Some of the problems and struggles that come with education are actually things that we shouldn’t try to get rid of. Side-stepping these difficulties renders the entire enterprise of education pointless. Joshua Thorpe explains:

[AI] tools suddenly make it really easy to do all kinds of things, very quickly, that used to be hard and slow. Many of these things used to be essential to the intrinsic value of university work—planning, decision-making, struggling, searching, assessing sources, grappling with difficult texts, and learning to accept the discomfort of uncertainty. AI tools remove problems. But some of the problems they remove are useful to have and to solve as a human. Students will find it really difficult to distinguish between what problems are good to solve quickly with AI, and which problems are more valuable to solve themselves.

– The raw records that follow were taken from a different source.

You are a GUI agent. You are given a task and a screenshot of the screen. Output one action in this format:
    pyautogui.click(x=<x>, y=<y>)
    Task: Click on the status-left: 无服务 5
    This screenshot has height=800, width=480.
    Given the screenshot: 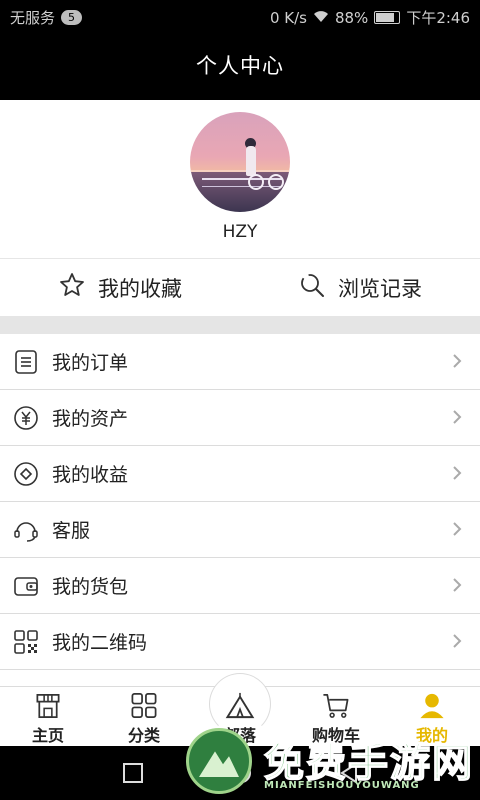 What is the action you would take?
    pyautogui.click(x=46, y=18)
    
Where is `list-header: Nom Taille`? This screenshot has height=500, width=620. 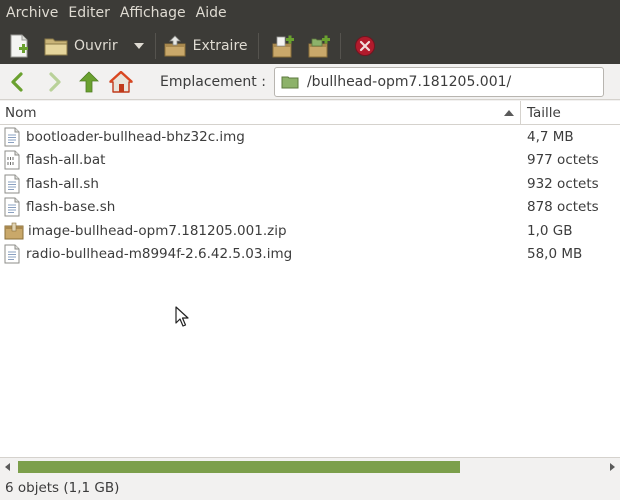 list-header: Nom Taille is located at coordinates (310, 113).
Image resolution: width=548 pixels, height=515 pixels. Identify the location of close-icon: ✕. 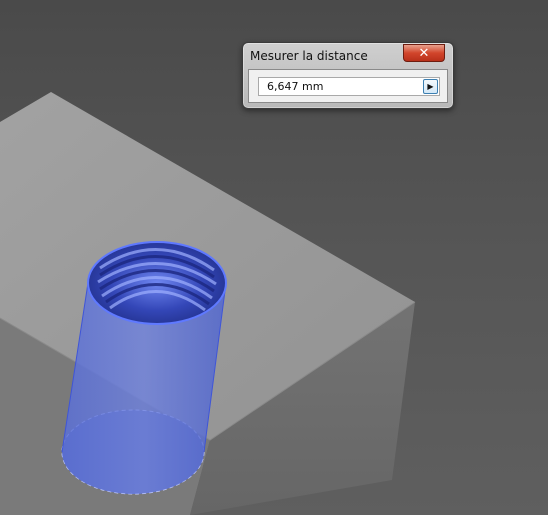
(424, 53).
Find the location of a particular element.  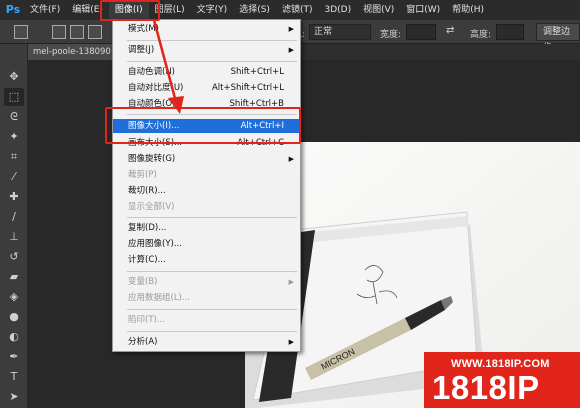

menu-item-shortcut: Alt+Shift+Ctrl+L is located at coordinates (248, 88).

I would argue that Thorpe doesn’t go quite far enough: not only are many of these problems and difficulties “useful to have and to solve as a human,” these struggles are precisely the things that make us human and allow us to become more humane. Among the many problems I believe you should solve yourself if you are interested in being intelligent and growing as a human being:

  • reading widely,
  • interpreting the meaning of texts and other artifacts,
  • inventio (discovering your own arguments and ideas),
  • research/inquiry,
  • evaluating sources of information,
  • planning and organizing writing,
  • drafting writing,
  • revising your writing (and evaluating feedback from others on your writing).

AI can disrupt or replace many or all of these processes; the consequences of doing so, however, are exceedingly grim.